I suspect that by copying values around on disk into key order, RocksDB’s range iteration benefits from Linux’s buffer cache and readahead mechanisms. When reading from disk, Linux always asks for the full 4k block and stores the result in the buffer cache. And when files appear to be accessed roughly sequentially, Linux will read more blocks than you asked for. The result for values accessed in roughly sequential order is that the next accesses can be answered directly out of the cache without waiting on storage; reading from RAM is still substantially lower latency than reading from fast SSD.

Badger will be at a disadvantage for values much smaller than 4k, since Linux will be fetching the 4k block anyway, handing Badger the chunk of that it asked for, and wasting the rest unless Badger gets around to asking for it soon after. Try changing Badger’s Iterate to return in log order, rather than key order and benchmark again. At least for iterating over the whole dataset, it’ll substantially increase the odds of a buffer cache hit.

For ranges substantially smaller than the whole dataset, this likely won’t help, though. The only way to get cache locality there is to try to arrange for the values to be in key order more often; perhaps log compaction is a good time to reorder the values by key? Even if chunks of the log were in key order, it would likely help.

That’s true, but not the whole story.

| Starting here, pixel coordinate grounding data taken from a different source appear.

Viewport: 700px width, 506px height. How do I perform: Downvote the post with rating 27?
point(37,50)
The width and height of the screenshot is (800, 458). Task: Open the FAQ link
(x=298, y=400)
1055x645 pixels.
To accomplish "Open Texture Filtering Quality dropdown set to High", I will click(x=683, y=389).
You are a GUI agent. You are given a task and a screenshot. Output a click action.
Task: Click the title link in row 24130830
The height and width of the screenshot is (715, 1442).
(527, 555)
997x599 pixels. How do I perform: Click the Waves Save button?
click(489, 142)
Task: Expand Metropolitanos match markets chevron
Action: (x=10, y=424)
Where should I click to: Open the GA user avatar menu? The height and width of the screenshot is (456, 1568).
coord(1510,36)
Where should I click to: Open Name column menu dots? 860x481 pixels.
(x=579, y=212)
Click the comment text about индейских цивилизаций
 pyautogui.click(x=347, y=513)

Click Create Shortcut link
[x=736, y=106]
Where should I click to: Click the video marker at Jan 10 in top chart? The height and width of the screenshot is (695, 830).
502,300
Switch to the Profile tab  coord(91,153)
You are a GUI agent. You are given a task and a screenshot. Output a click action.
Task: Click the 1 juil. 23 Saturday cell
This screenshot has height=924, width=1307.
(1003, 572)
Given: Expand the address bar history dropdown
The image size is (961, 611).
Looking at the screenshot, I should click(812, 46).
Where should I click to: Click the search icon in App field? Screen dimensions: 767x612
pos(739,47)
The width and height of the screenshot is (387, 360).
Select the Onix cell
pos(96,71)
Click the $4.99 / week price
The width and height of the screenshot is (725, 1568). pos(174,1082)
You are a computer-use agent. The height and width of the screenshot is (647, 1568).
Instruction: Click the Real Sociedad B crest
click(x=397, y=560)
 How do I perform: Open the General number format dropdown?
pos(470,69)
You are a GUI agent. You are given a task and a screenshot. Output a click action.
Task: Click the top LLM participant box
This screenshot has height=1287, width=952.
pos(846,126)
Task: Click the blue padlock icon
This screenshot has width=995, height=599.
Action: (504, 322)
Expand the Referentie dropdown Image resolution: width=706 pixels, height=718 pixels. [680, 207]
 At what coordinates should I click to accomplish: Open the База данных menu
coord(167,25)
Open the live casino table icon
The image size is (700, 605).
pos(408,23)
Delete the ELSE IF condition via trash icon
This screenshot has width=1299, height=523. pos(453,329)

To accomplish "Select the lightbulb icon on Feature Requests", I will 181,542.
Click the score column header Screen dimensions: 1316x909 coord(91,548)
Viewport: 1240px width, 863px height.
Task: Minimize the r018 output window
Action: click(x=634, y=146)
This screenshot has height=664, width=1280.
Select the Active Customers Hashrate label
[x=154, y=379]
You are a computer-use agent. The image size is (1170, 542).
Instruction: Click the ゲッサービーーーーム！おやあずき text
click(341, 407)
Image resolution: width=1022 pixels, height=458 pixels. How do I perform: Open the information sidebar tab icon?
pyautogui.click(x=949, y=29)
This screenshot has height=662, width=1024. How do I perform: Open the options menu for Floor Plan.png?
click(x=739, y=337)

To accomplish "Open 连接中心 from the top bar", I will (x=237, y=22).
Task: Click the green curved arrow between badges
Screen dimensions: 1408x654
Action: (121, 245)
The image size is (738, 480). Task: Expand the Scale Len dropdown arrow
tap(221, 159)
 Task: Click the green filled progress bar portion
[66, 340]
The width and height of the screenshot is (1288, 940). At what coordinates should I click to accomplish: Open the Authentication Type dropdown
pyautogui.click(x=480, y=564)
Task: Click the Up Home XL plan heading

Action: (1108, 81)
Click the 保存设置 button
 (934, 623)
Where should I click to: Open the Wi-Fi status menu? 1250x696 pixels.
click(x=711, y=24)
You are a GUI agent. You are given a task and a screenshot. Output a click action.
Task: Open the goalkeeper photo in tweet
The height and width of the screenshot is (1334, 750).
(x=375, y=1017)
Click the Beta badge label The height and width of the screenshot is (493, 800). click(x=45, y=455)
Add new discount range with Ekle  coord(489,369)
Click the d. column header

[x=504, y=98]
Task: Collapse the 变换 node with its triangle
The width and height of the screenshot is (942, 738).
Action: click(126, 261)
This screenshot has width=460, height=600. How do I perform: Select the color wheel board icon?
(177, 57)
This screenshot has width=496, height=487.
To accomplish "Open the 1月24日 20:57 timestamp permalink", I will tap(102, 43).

Assuming 16B keys, and 1 KB value, with 10x amplification factor in LSM tree, the calculation is (10 * 16 + 1024) / (16 + 1024) ~ 1.14. This includes the write of the value to value log.

The thing about value log rewrite is that you can control it. It’s not inherent part of the design. Even assuming that you’re rewriting once the validity reaches 50%, which gives you an amplification of 2 for values, that’s still only ~ 2.12 write amplification factor.

Now compare this with a typical LSM tree. To go one level down, that’s 10x write amplification. Both keys and values need to be rewritten, period. This is still close to 5x less writes than typical LSM tree.

Sure that could be done, and we might actually do that. But, in general cases, you need the keys to be in sorted order, and not random order.

However, irrespective of the “wastage” that occurs during a read lower than 4KB, an SSD can easily do 100K reads per second for a 4KB block. At that rate, the iteration of Badger is as good as the linear iteration done by typical LSM tree like RocksDB. So, that’s not a disadvantage, it’s the design of Badger. We’re trading more random reads for much lower read/write amplification, and smaller LSM tree sizes.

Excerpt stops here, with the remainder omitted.